→ Given data
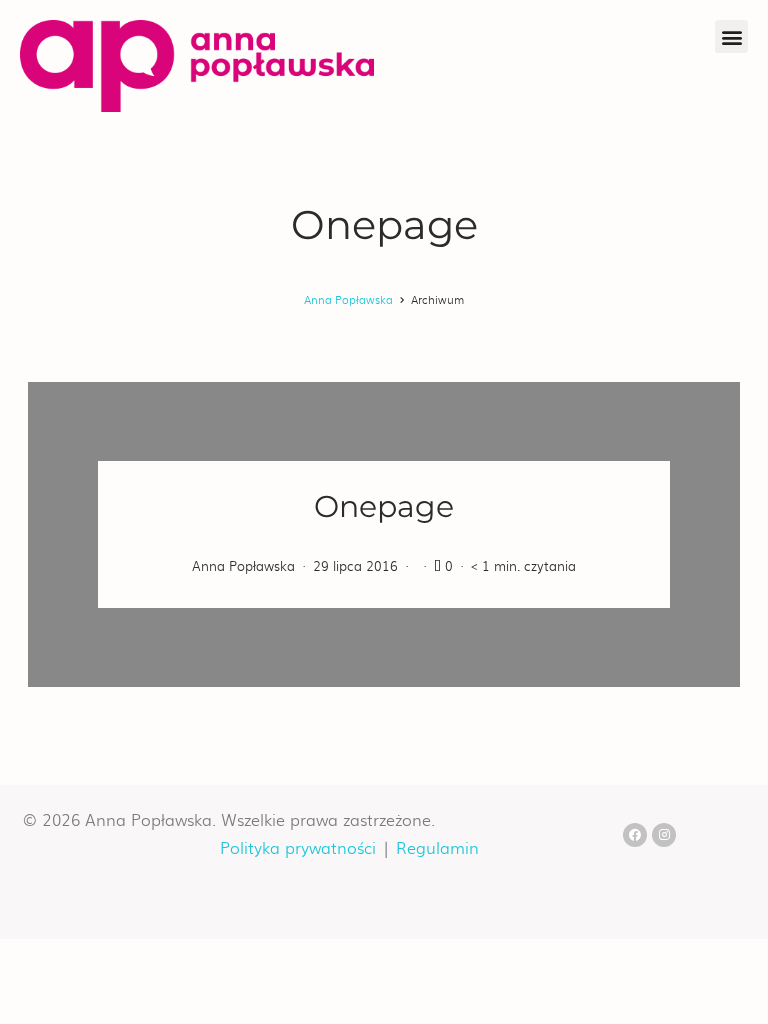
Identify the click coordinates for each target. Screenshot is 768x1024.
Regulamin (437, 847)
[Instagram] (664, 835)
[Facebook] (635, 835)
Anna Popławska (348, 299)
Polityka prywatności (298, 847)
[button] (731, 36)
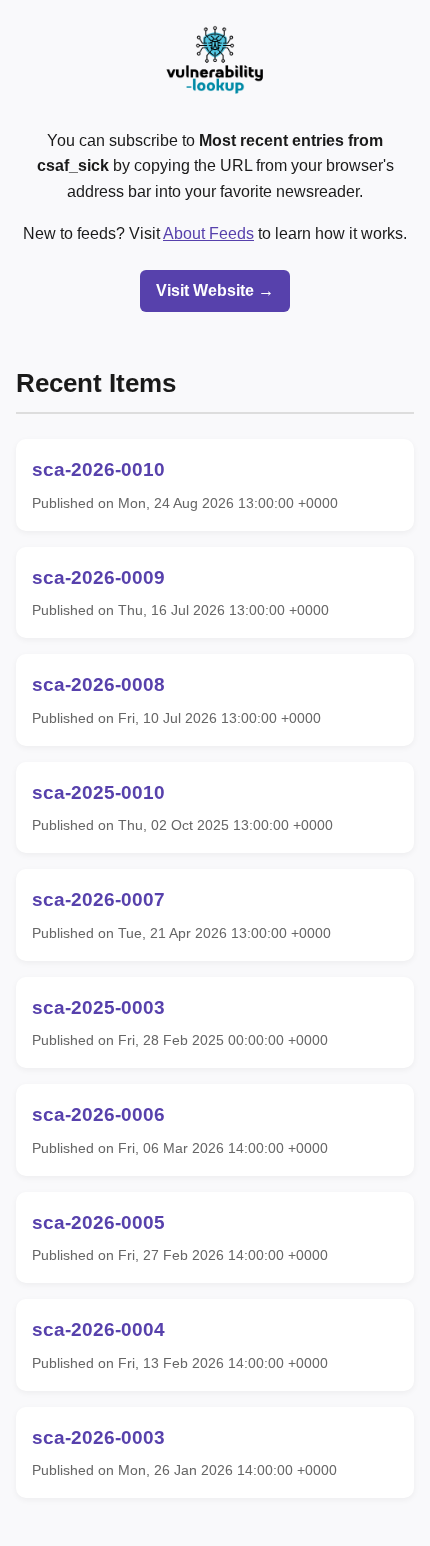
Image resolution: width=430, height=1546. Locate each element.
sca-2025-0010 (98, 792)
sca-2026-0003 (98, 1437)
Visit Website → (215, 290)
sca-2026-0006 (98, 1114)
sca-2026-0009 (98, 577)
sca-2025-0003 (98, 1007)
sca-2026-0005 (98, 1222)
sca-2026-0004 (98, 1329)
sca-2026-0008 (98, 684)
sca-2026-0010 (98, 469)
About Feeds (208, 233)
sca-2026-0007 (98, 899)
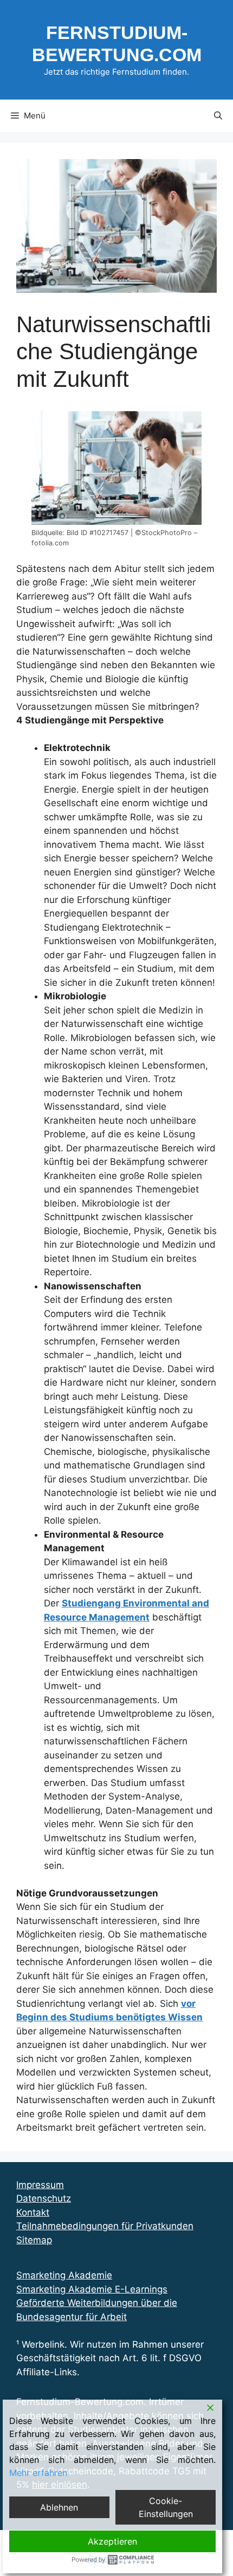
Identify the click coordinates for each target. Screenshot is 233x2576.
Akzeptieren (112, 2541)
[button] (218, 116)
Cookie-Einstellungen (166, 2507)
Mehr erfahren (38, 2472)
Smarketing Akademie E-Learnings (91, 2289)
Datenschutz (43, 2198)
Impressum (40, 2184)
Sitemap (34, 2240)
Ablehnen (59, 2507)
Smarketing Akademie (64, 2275)
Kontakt (32, 2212)
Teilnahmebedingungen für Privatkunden (104, 2226)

→ Task to complete
Transcribe every record above in full. Pictures stay out of the copy.

→ Finished exercise
Identify the click coordinates for each target. Screenshot is 768x1024.
Regulamin (437, 847)
[Instagram] (664, 835)
[Facebook] (635, 835)
Anna Popławska (348, 299)
Polityka prywatności (298, 847)
[button] (731, 36)
Image resolution: width=430, height=1546. Locate each element.
sca-2025-0010 (98, 792)
sca-2026-0003 (98, 1437)
Visit Website → (215, 290)
sca-2026-0006 (98, 1114)
sca-2026-0009 (98, 577)
sca-2025-0003 (98, 1007)
sca-2026-0005 (98, 1222)
sca-2026-0004 (98, 1329)
sca-2026-0008 (98, 684)
sca-2026-0010 (98, 469)
About Feeds (208, 233)
sca-2026-0007 (98, 899)
Identify the click coordinates for each target. Screenshot is 233x2576.
Akzeptieren (112, 2541)
[button] (218, 116)
Cookie-Einstellungen (166, 2507)
Mehr erfahren (38, 2472)
Smarketing Akademie E-Learnings (91, 2289)
Datenschutz (43, 2198)
Impressum (40, 2184)
Sitemap (34, 2240)
Ablehnen (59, 2507)
Smarketing Akademie (64, 2275)
Kontakt (32, 2212)
Teilnahmebedingungen für Privatkunden (104, 2226)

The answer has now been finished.